Midtown St. Louis – The city's center of culture, Midtown is where you'll find institutions like the Sheldon Concert Hall and the Contemporary Art Museum as well as smaller attractions like the home of jazz composer Scott Joplin. Thanks to restaurants like the Fountain on Locust, Midtown is also a great place to dine on traditional American cooking.
Dogtown – The name may sound unpromising, but Dogtown is actually a lovely part of town. Located directly south of Forest Park (home of the St. Louis Zoo), this historically Irish neighborhood is full of bars like the Heavy Riff Brewpub and great places to eat like Nora's Sandwich Shop.

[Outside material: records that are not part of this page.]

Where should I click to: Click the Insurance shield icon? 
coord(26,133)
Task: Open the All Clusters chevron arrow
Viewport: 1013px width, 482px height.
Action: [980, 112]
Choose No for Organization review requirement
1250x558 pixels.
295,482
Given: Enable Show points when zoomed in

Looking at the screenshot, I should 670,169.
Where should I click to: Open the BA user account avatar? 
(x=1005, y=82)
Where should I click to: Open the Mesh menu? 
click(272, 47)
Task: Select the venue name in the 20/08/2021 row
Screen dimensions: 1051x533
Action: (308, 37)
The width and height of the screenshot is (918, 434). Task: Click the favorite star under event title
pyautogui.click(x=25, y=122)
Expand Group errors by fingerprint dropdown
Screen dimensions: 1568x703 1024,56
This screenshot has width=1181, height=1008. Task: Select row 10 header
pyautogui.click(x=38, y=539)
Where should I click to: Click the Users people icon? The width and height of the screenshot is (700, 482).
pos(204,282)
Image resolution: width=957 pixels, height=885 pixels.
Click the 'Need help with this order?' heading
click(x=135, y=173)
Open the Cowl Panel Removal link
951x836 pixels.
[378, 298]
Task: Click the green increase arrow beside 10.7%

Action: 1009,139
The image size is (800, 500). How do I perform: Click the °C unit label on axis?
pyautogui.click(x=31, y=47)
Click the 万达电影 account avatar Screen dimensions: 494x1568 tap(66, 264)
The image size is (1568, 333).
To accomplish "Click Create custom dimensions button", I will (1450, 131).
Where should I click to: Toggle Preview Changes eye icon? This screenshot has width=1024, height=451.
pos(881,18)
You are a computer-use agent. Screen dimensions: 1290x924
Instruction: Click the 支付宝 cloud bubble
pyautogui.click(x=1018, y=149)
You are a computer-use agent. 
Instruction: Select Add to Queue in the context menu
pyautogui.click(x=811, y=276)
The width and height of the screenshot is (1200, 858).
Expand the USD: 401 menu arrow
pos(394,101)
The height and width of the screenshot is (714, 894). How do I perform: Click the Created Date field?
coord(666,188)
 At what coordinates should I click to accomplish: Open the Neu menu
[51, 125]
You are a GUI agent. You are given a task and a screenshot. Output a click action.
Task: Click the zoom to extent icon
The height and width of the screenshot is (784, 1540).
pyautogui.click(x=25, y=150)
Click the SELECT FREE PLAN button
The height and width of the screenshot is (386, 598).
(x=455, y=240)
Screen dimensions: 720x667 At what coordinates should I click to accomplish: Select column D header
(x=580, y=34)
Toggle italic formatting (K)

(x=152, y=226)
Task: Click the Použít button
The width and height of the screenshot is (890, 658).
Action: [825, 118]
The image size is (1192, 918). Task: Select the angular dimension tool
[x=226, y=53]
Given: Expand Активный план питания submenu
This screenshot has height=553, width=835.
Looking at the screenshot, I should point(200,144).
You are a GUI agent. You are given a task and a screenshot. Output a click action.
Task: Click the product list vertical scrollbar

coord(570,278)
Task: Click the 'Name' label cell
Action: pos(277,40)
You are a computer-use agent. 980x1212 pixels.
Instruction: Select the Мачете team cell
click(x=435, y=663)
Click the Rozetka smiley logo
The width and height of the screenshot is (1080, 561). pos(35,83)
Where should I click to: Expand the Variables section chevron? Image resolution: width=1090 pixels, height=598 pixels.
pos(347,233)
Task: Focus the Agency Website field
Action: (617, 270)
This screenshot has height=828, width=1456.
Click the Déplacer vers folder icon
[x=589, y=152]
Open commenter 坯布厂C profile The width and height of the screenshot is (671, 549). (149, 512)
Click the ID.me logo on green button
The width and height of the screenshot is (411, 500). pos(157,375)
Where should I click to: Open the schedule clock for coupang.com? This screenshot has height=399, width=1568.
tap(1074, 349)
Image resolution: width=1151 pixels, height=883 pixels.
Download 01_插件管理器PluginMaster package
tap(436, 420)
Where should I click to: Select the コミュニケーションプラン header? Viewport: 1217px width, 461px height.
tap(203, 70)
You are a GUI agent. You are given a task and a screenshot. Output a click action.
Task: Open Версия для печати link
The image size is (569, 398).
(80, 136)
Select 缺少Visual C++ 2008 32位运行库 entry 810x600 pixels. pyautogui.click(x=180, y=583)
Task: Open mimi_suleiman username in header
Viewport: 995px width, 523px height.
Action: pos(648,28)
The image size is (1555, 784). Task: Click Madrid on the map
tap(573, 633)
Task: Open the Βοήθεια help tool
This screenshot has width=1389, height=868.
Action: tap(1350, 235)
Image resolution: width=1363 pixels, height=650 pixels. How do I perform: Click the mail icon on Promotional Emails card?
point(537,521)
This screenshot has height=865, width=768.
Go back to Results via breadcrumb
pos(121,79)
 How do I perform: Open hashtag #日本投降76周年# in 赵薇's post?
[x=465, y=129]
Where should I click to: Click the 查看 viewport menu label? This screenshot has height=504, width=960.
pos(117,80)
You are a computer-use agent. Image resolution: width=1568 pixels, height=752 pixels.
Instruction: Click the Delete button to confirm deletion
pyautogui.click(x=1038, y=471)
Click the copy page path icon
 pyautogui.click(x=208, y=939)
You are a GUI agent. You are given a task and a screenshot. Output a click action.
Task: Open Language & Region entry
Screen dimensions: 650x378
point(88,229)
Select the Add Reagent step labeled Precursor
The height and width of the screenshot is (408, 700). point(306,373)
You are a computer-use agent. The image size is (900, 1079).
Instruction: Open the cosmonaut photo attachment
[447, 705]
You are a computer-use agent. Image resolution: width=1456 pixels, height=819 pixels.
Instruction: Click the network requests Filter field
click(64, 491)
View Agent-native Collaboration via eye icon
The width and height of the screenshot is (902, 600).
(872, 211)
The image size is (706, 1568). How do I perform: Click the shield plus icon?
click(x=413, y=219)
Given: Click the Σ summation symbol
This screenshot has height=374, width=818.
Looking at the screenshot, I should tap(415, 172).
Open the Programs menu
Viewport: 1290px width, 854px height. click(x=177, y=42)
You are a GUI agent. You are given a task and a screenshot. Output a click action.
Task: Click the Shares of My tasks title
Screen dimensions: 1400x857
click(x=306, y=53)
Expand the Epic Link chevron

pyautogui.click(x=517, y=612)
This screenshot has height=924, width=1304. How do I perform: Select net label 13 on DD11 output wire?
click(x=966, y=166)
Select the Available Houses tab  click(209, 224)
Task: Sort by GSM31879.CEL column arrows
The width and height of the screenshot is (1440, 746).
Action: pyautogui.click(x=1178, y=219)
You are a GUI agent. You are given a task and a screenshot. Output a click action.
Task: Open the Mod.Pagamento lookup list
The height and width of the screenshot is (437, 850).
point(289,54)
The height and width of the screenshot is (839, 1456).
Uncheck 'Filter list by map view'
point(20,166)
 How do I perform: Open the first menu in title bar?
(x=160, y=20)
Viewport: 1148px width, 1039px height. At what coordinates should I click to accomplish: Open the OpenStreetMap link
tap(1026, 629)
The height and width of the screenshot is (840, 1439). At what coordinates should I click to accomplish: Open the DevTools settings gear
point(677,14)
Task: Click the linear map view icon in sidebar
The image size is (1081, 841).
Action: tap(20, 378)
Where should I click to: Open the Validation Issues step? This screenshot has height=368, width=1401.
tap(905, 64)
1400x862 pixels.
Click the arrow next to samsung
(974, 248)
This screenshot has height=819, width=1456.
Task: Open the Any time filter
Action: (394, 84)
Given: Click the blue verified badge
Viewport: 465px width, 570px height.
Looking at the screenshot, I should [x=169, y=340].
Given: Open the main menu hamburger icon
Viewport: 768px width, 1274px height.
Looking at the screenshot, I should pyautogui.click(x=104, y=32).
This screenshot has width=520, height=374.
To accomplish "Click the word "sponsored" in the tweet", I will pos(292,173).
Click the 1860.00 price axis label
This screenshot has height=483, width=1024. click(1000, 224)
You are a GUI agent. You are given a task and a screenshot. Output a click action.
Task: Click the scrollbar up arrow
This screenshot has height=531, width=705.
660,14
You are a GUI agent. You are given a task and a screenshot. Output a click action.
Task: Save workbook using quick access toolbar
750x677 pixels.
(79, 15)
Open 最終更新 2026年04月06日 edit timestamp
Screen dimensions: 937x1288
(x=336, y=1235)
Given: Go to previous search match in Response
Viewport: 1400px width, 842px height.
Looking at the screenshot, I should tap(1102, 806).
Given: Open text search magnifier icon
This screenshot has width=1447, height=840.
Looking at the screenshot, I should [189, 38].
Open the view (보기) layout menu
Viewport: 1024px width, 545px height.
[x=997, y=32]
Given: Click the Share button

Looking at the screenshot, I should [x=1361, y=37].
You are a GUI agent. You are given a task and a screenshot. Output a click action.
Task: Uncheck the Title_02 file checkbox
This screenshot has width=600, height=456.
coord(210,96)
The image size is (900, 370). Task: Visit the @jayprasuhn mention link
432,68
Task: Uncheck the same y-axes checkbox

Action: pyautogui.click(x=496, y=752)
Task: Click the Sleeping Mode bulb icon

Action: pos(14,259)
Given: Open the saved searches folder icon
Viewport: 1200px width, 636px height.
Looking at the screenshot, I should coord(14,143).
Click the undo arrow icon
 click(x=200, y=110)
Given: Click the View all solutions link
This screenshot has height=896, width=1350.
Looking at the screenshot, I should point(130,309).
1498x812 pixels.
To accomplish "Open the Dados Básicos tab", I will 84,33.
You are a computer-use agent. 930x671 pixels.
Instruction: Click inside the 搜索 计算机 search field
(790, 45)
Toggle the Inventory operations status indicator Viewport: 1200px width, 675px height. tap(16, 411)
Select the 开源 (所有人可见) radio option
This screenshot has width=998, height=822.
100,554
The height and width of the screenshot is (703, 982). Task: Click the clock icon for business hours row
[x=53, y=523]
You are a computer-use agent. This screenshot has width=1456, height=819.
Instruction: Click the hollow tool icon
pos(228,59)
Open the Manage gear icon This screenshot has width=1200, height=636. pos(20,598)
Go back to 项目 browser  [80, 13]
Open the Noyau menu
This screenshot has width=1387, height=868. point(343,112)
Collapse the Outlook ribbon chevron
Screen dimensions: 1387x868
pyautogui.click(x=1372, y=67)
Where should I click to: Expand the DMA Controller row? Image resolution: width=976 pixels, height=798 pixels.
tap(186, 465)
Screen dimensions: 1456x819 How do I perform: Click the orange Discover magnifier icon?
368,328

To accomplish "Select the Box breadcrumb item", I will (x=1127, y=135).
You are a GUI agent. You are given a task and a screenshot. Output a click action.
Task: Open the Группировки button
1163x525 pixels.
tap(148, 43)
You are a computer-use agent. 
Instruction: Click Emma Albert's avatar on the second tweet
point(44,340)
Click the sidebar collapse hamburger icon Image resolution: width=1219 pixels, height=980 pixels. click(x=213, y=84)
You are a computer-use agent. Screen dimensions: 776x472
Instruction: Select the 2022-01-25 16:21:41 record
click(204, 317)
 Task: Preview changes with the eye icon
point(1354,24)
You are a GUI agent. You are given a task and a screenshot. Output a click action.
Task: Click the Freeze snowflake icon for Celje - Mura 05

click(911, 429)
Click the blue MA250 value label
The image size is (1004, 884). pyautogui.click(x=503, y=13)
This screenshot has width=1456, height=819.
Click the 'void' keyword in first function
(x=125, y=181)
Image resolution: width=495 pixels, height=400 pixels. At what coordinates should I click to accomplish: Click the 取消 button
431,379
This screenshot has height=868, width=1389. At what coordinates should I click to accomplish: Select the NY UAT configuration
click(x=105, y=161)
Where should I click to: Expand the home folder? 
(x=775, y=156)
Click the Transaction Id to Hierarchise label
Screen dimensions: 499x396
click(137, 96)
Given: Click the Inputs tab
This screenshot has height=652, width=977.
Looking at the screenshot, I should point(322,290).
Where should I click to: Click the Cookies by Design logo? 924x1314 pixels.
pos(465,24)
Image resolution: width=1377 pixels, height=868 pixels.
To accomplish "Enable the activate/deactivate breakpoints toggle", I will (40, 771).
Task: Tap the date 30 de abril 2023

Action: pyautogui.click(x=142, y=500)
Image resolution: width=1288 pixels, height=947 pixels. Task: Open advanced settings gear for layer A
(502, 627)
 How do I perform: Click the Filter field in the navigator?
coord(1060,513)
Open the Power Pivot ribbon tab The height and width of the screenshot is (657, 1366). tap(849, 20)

The fastest way to get around St. Louis is by using the MetroLink light rail system, which cuts across the city on north-south and east-west axes, providing good coverage of most Downtown areas. The best way to use MetroLink is to purchase a two-hour pass ($3) or a weekly pass ($27). Buses are handy to reach other parts of the city, and a single fare costs $2.
Taxis are a quick and convenient way to get around St. Louis. Expect to pay $3 for the meter drop, then $2.75 per subsequent mile. Uber is cheaper, charging a basic rate of $1.50, then $1.20 per mile (for the cheapest vehicles only).
Hiring a car isn't essential during your stay in St. Louis, but it does provide the ability to get out to attractions in the Missouri countryside. Finding affordable parking can be tough though, with standard rates of $6 per hour, so if you intend to make regular trips to Downtown St. Louis, it makes sense to use public transit as much as possible.
The Delmar Loop is regularly ranked as one of America's top ten shopping streets thanks to its diverse collection of boutiques, galleries, restaurants and other attractions. You can shop for craft items from around the world at stores like Pitaya or Funky Buddha, and head for a drink and a concert at Blueberry Hill when you've finished. Alternatively, check out upscale malls like the Plaza Frontenac, home to major brands like Neiman Marcus and Luis Vuitton.
St. Louis is an affordable city by American standards, with low food prices and plenty of supermarkets to buy your groceries. Major supermarkets in town include Schnuck's and Aldi, while big names like Walmart can be found in the suburbs. Expect to pay around $2.50 for 12 eggs and $12 for a good bottle of wine.
St. Louis is best known for its grilled meat served smothered in barbecue sauce. If that sounds like your thing, make a booking at Bogart's Smokehouse or Pappy's to see how barbecues should be done. St. Louis is also known for its "slingers" - hash browns topped with fried eggs and a hamburger. If you need a really filling breakfast, head to the White Knight Diner for the best slingers in town. The city also has a big Italian-American population, which means one thing: great pizza. Try Pi Pizzeria, Imo's or Pointers for some of the best pizzas around. Mid-range meals shouldn't cost more than $15-20.